The ladies responded by smacking Ganryu upside his head, except for Nina, whose high-heeled shoe hit Ganryu on the head.

"Ganryu, you need a life. Lee, take note of that. Does anybody else have an idea for a good mini-game? Otherwise, it's the snowboard mini-game for all of you guys."

Yoshimitsu raised his left hand.

"Alright, I see you Yoshi, now stop spinning that damn hand; you're making Hwoarang trip out," said Kazuya. Yoshimitsu stopped spinning his hand, and Hwoarang groaned, and looked at the sword instead.

"Dude, it glows," he said.

"My idea is Tekken Monopoly!" Yoshimitsu announced proudly.

Kazuya raised an eyebrow. "That's...it?"

"Nonononono! I've got a board and pieces and money and everything!" he exclaimed. He disappeared for a minute, and then another minute later, he reappeared with the game itself.

"Okay, so you play it like regular Monopoly, except the places are based on the ones in Tekken, and playing pieces are based on some of the characters, which I carved myself," explained Yoshimitsu.

"Hey, is that me?" asked Nina as she picked up a piece. "How cute! And to think you got all of my features on a rather small piece, too."

"Hey, I can see a Paul piece all the way from the back of the room," said King.

Paul examined the playing piece that resembled him. "My God! My hair isn't THAT high...is it?" He looked at the rest of the Committee. They all looked around in every which direction other than Paul's, and whistled.

"Come on! I have the right to know!" he shouted. He was smacked by the remaining six-pack of beer.

"And there goes the rest of the six-pack," said Kazuya.

"Aha! See, I knew it! I knew Kazuya would throw something!" exclaimed Yoshimitsu.

"How?" asked Nina.

"You have ESP or something?" asked Jin.

Yoshimitsu suddenly realized that he let something slip. Kazuya knew what was going on.

"Oh, look how nice my piece is!" exclaimed Kazuya in an attempt to change the subject. The Committee stared at him.

"Why are you all staring at me?" asked Kazuya.

King snickered.

Lee smoked his cigarette while shifting his eyes left and right.

"That sounded kind of...dirty," answered Anna.

"How so? I was just commenting on my playing piece."

All the ladies, except Ling, giggled.

"I don't get it," said Ling. Julia whispered the explanation to Ling, and then Ling giggled.

"You're all so weird," said Lee.

"What is so damn funny—oh, I get it. I see what's so funny. First of all, I said 'piece'; and I meant the playing piece of me in that Tekken Monopoly game, not the one you're all thinking about."

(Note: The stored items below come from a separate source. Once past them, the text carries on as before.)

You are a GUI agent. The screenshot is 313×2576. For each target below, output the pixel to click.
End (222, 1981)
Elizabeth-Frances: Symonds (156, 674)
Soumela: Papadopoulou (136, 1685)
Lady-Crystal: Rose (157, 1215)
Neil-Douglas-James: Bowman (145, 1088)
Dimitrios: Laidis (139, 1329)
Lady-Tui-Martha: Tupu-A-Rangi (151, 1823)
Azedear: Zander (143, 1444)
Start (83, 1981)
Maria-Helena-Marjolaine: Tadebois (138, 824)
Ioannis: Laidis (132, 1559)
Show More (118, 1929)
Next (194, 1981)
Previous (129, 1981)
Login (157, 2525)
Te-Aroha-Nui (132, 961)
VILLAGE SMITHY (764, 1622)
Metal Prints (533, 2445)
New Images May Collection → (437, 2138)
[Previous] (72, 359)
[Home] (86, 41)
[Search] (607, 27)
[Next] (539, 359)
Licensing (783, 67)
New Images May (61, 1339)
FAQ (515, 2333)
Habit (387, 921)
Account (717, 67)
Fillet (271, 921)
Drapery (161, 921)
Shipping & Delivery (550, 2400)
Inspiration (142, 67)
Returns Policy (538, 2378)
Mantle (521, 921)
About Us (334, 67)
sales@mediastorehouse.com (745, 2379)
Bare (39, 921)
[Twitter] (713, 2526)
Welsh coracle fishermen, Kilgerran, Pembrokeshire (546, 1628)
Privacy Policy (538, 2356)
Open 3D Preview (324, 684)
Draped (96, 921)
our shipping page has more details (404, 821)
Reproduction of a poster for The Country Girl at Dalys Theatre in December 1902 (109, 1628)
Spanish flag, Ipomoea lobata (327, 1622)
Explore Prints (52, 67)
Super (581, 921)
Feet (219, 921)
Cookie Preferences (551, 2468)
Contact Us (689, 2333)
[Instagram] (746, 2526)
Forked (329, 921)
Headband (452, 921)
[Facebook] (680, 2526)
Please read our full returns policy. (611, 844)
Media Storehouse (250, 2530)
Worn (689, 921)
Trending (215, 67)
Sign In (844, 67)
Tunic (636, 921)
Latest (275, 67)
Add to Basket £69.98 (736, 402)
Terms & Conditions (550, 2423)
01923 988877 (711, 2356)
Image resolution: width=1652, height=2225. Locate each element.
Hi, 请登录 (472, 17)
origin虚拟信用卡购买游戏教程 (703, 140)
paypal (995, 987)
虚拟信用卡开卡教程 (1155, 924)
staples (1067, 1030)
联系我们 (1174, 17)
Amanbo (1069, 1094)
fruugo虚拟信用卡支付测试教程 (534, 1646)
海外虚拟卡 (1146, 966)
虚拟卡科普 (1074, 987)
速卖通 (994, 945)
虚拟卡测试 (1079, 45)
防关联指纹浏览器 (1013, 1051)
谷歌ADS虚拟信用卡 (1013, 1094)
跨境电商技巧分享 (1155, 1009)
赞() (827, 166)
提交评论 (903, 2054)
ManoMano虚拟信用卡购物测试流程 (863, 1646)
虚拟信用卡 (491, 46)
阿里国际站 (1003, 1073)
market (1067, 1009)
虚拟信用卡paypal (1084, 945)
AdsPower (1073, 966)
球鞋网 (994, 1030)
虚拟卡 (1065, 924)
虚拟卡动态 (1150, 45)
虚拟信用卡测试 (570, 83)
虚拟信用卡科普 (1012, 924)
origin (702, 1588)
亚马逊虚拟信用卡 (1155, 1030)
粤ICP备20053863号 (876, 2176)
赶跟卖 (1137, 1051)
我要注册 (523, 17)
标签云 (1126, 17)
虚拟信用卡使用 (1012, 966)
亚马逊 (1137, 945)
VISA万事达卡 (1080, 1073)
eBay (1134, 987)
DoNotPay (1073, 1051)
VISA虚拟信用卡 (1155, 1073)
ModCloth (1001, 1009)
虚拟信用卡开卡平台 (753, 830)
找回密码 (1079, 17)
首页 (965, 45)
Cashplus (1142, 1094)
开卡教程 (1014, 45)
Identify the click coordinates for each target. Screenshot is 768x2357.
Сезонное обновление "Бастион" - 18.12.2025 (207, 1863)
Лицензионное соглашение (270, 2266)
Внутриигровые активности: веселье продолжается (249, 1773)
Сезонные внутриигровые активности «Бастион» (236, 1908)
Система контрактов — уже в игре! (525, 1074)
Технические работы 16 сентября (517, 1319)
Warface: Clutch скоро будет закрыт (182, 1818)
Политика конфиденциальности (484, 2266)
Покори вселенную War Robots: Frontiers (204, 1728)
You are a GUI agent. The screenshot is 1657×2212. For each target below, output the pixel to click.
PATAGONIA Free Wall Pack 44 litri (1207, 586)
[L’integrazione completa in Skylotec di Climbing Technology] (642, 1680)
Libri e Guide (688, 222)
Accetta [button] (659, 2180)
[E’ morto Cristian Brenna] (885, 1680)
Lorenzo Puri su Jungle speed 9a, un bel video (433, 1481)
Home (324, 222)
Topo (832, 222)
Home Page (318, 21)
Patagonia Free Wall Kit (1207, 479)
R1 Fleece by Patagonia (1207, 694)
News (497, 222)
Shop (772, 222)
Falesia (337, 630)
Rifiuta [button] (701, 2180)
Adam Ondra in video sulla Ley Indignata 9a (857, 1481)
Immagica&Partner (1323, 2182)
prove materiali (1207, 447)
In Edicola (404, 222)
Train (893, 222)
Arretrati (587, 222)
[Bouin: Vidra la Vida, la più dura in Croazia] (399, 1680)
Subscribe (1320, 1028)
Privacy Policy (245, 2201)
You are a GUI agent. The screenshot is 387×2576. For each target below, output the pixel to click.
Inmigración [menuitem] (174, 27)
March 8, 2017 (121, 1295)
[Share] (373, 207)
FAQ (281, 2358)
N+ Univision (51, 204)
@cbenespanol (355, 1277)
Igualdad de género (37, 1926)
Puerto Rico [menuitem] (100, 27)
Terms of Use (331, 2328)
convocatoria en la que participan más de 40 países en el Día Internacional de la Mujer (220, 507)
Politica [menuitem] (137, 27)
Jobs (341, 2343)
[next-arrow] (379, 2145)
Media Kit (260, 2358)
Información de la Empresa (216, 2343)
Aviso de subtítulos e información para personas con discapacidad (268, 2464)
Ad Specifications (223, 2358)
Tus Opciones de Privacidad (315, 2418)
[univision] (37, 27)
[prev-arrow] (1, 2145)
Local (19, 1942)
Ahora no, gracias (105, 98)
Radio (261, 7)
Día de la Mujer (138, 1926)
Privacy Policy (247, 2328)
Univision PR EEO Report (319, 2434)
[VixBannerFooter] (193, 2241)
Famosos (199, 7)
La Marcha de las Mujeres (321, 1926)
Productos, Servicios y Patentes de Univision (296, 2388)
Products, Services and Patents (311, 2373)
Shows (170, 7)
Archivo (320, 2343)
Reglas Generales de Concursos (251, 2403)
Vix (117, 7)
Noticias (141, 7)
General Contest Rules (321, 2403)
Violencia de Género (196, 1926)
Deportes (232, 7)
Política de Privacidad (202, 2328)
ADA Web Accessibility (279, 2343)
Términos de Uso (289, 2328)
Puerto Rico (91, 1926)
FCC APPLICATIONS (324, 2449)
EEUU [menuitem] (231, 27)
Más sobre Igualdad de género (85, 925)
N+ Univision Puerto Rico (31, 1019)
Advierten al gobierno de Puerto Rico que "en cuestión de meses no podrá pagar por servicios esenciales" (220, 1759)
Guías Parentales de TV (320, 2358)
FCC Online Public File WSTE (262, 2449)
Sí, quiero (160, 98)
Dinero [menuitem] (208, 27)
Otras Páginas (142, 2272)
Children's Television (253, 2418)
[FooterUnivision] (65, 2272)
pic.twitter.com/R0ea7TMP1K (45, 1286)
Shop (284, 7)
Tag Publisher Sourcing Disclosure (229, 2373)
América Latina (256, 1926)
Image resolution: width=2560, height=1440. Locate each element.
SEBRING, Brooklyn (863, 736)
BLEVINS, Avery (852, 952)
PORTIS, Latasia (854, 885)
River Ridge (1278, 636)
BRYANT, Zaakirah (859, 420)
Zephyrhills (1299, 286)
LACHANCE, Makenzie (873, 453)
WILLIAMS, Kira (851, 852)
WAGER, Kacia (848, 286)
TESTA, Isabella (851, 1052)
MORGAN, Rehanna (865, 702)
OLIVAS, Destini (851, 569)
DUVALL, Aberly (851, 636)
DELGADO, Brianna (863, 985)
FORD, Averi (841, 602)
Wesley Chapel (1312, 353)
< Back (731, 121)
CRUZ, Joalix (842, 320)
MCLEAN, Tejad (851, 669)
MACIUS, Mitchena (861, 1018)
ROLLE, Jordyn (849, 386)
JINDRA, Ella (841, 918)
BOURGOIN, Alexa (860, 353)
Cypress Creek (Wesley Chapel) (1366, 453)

"There goes all my pure thoughts," said a blushing Jun. Kazuya started to blush.

"Oh, GOD!" shouted Jin. "I'm disturbed for life now."

Kazuya stopped blushing. "You're all really horny people, you know that? Lee, memo: The whole Committee is as horny as I am, maybe more so."

Lee grudgingly took the memo.

"Anyway, Yoshimitsu, you did a really good job on this piece—you even got my spiky hair down too," Kazuya said to again change the subject. When he touched one of the small spikes, it pricked his finger and blood began to spurt out. "Okay, they're really sharp, and I'm losing an unusual amount of blood," he said with an unusual calmness to his tone of voice as he tossed the piece aside so he could suck the blood from his wound.

"The boot's in there too," added Yoshimitsu.

"Okay, why is the boot in there?" asked Bryan.

"People like the boot," answered Yoshimitsu as he shrugged his shoulders. "Anyway, the currency is also based on Yen, since it was easier for me. Oh yeah, and I have dice too—they glow in the dark! Neat, huh?"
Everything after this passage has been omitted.